Every great movement starts with a story. Malala Yousafzai was an only a 15-year old girl who was shot in the head by a Taliban gunman when she was riding the bus home from school in Pakistan. She miraculously survived and now she uses her story to fight for girls’ education around the world. In 2014, she won a Nobel Peace Prize for her work. Amanda Nguyen was raped while she was a college student at Harvard. She had a rape kit performed and was told that it would be destroyed if she did not file an extension. Nguyen went on to lead the charge to get the Sexual Assault Survivors’ Rights Act passed in Congress in 2016, to fix the broken system and lessen the burden on victims of sexual assault. Never underestimate the impact of a story to move people.
Stories can alter broader attitudes as well, Green says — like our views on relationships, politics or the environment. Messages that feel like commands — even good advice coming from a friend — aren't always received well. If you feel like you're being pushed into a corner, you're more likely to push back. But if someone tells you a story about the time they, too, had to end a painful relationship, for example, the information will likely come across less like a lecture and more like a personal truth.

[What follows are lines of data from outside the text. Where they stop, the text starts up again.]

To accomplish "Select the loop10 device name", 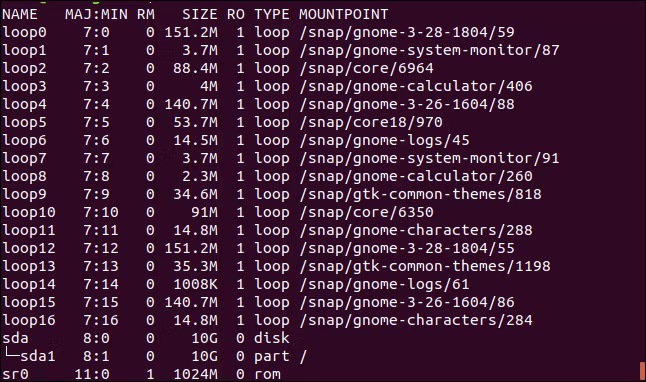I will coord(29,212).
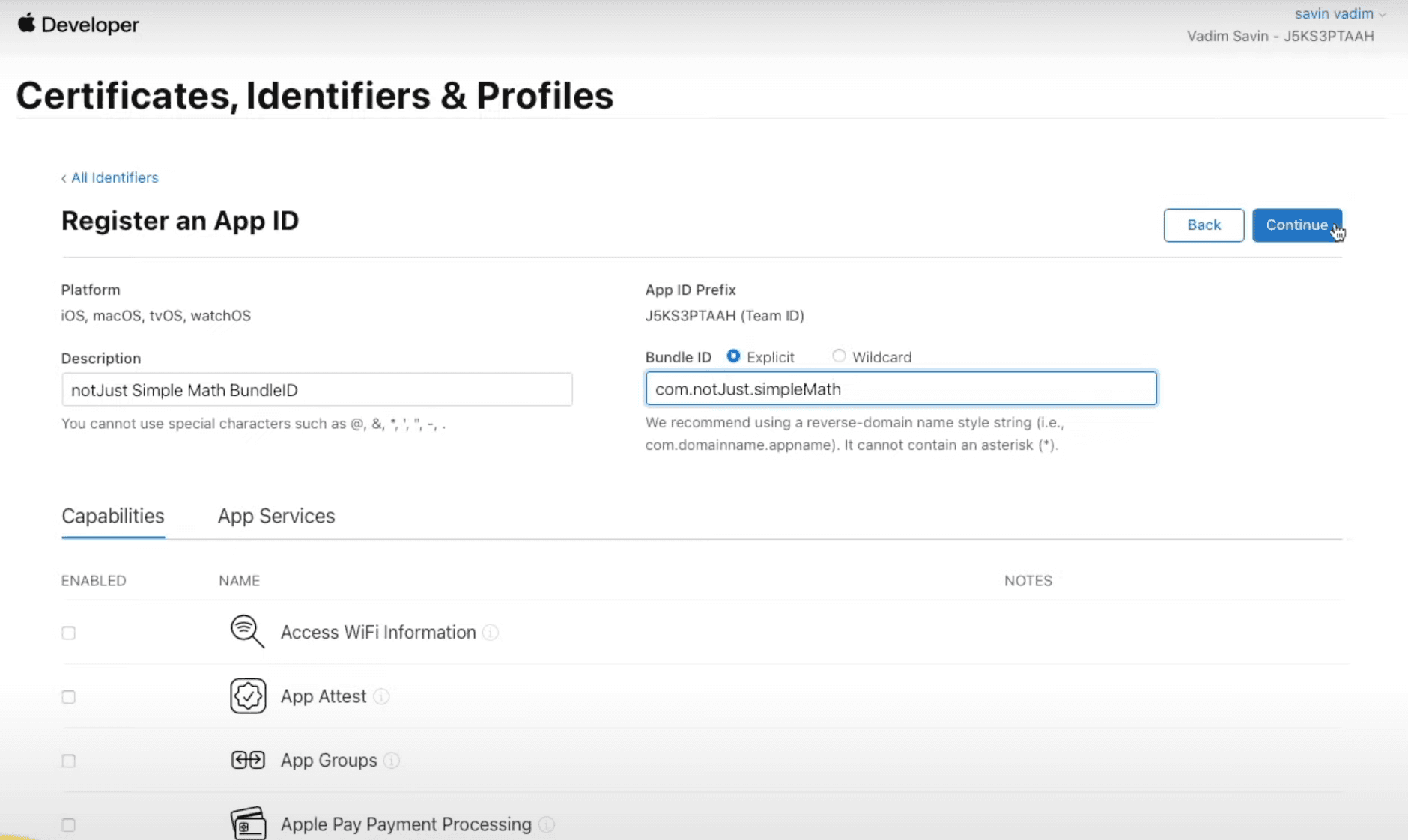Screen dimensions: 1408x840
Task: Click the Apple Developer logo
Action: [x=78, y=25]
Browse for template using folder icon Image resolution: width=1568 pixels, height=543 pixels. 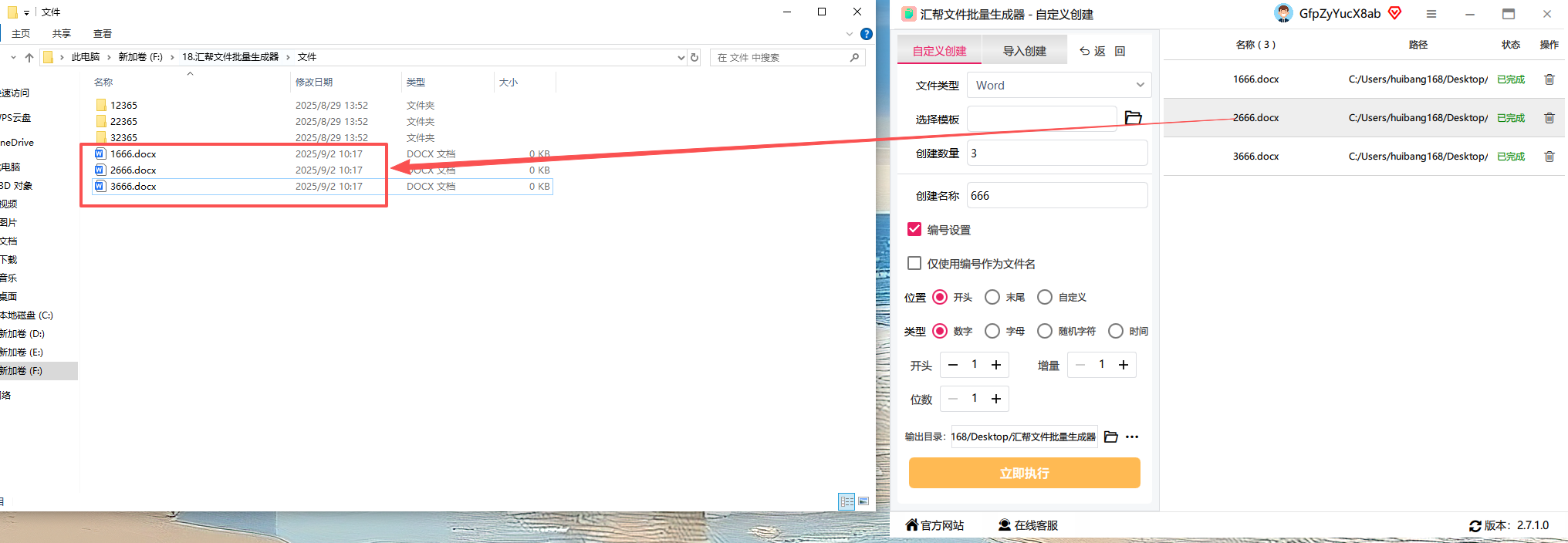pyautogui.click(x=1133, y=118)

…Solid information in any form is good, Green says. "But that's not necessarily enough." A vivid, emotional story "can give that extra push to make it feel more real or more important." If you look at the times somebody's beliefs have been changed, she says, it's often because of a story that "hits them in the heart."
How Stories Connect And Persuade Us: Unleashing The Brain Power Of Narrative
Stories motivate. Stories mobilize. Stories connect in a way that can move you from one place to another. If you are able to harness the power of story, you can do almost anything. It can help you gain power by winning elections or getting promotions. It can make you more wealthy by persuading investors and getting access to deals. It can make you more influential and allow you to make societal impact and change. Winston Churchill, Martin Luther King, Jr., Mahatma Gandhi, Steve Jobs, Franklin Delano Roosevelt, and Oprah Winfrey all used storytelling to win people over and become powerful and/or wealthy.
Work on being an effective communicator. Know your own story. Be more vulnerable. Practice your storytelling. Adjust your story to your audience. All of these will payoff in the short run and in the long run. Investing your time and energy into becoming a better storyteller will yield returns far greater than you can ever imagine, both personally and professionally.